▶ _The problem_
The stretch wanted below opens at the line containing "Viewport: 756px width, 514px height." and closes at the line containing "You are a computer-use agent. Image". Please return it exactly, with no other lines.

▶ _Given information_
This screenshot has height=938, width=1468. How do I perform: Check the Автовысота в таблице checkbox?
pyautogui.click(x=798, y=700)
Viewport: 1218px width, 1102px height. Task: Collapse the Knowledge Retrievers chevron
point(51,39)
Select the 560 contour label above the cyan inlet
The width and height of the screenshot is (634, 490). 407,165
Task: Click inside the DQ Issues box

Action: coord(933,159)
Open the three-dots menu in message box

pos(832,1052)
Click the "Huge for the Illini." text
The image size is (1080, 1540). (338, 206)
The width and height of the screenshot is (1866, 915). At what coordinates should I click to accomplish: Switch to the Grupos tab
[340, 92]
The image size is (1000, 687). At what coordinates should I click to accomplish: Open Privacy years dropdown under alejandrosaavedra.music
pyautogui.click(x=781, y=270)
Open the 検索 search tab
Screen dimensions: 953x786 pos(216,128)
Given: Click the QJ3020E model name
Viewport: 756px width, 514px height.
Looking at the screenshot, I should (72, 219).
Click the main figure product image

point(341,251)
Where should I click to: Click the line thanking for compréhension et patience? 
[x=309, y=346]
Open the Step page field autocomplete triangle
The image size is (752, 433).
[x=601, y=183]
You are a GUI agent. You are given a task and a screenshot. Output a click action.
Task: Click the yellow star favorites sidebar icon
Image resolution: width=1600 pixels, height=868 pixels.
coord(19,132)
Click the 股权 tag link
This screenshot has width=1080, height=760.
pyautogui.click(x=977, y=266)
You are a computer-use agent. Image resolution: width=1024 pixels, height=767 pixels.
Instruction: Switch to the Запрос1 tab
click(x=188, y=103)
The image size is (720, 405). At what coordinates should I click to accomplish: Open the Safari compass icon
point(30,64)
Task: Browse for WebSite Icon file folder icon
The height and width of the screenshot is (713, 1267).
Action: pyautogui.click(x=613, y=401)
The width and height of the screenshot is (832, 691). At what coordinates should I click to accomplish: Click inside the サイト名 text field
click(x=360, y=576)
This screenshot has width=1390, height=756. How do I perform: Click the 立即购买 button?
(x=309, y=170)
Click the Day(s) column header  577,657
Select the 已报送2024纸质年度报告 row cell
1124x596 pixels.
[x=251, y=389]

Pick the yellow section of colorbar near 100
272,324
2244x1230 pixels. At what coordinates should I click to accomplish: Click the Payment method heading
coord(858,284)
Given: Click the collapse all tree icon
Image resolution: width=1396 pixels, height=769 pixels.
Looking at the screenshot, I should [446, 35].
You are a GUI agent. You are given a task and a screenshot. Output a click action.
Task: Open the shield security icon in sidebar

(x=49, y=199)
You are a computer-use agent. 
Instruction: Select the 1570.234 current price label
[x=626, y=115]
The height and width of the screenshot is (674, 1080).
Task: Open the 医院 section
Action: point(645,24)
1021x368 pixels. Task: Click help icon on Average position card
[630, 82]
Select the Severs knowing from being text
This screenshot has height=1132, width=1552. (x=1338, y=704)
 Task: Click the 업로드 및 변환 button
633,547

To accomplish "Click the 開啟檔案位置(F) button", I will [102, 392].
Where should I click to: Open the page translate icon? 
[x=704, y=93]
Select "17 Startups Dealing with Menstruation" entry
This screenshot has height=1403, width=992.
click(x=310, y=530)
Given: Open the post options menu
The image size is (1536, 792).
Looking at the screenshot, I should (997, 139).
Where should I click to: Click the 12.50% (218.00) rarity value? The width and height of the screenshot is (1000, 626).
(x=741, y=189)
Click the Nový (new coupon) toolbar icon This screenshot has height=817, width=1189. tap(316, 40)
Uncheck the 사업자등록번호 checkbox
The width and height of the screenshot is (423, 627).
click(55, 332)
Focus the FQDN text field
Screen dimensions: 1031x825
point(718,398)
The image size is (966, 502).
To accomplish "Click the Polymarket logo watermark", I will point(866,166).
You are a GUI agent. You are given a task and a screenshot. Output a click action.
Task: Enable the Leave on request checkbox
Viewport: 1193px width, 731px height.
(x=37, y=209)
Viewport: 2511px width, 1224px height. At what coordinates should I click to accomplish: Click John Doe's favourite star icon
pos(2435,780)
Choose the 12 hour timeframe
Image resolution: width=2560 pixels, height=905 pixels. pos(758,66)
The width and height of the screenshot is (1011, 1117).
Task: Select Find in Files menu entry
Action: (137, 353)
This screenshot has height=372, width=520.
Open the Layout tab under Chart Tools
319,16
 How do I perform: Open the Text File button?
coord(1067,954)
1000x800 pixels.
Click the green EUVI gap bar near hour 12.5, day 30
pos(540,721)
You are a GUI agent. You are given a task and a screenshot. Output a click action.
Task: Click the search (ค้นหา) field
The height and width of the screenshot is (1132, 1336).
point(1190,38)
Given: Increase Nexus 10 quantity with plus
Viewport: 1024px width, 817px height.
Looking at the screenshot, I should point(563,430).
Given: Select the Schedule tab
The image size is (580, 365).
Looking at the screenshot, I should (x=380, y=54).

▶ _Your solution_
Viewport: 756px width, 514px height.
Looking at the screenshot, I should (72, 219).
Click the main figure product image

point(341,251)
Where should I click to: Click the line thanking for compréhension et patience? 
[x=309, y=346]
Open the Step page field autocomplete triangle
The image size is (752, 433).
[x=601, y=183]
You are a GUI agent. You are given a task and a screenshot. Output a click action.
Task: Click the yellow star favorites sidebar icon
Image resolution: width=1600 pixels, height=868 pixels.
coord(19,132)
Click the 股权 tag link
This screenshot has width=1080, height=760.
pyautogui.click(x=977, y=266)
You are a computer-use agent. Image resolution: width=1024 pixels, height=767 pixels.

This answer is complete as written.